Jean Porter was one of those actresses that appeared in over three dozen films but you never knew her name. The button-cute, petite blonde was fourteen when she made her motion picture debut in an uncredited role in Song and Dance Man with Claire Trevor. She went on to land bit parts in numerous films throughout the 30s and 40s, including One Million B.C. as Carole Landis‘ sister and The Adventures of Tom Sawyer. She signed with MGM and appeared alongside the studio’s top stars like Mickey Rooney, Esther Williams and Abbott & Costello. Several of her film roles showcased Jean’s singing talents, as well as her dancing ability. On television, Jean made guest appearances on Sea Hunt, 77 Sunset Strip and The Abbott & Costello Show.

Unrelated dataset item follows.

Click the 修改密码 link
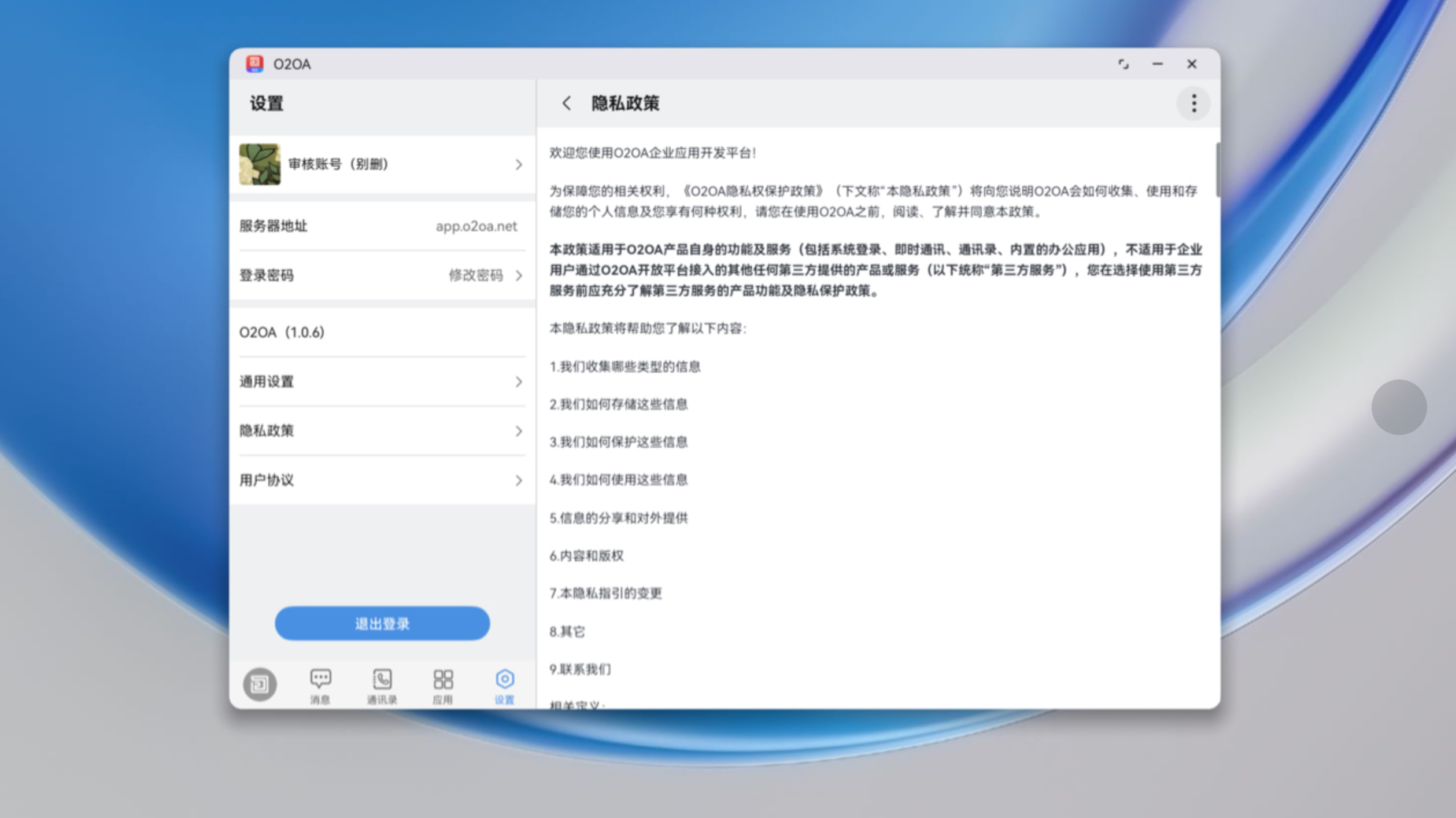The width and height of the screenshot is (1456, 818). [x=476, y=275]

On the set of the 1946 World War II drama Till The End of Time, she met director Edward Dmytryk, whom she would marry two years later. Dmytryk was named part of the “Hollywood Ten,” a group of writers and directors accused by the House Un-American Activities Committee of Communist activity and sympathy. Jean and Dmytryk, along with their children, moved to England to escape persecution. They eventually returned to the U. S. and, after serving minimal jail time, Dmytryk directed Left Hand of God, Jean’s final theatrical film.
Jean retired from show business in 1961, keeping busy with her family. She published a biography of Jess Stacy, a pianist in Benny Goodman’s band. Stacy was also a neighbor of Jean’s. Jean regularly made appearances at autograph shows and contributed to “Classic Images Magazine,” catering to film fans and their love of the Golden Age of Hollywood.
Jean passed away in January 2018 at the age of 95.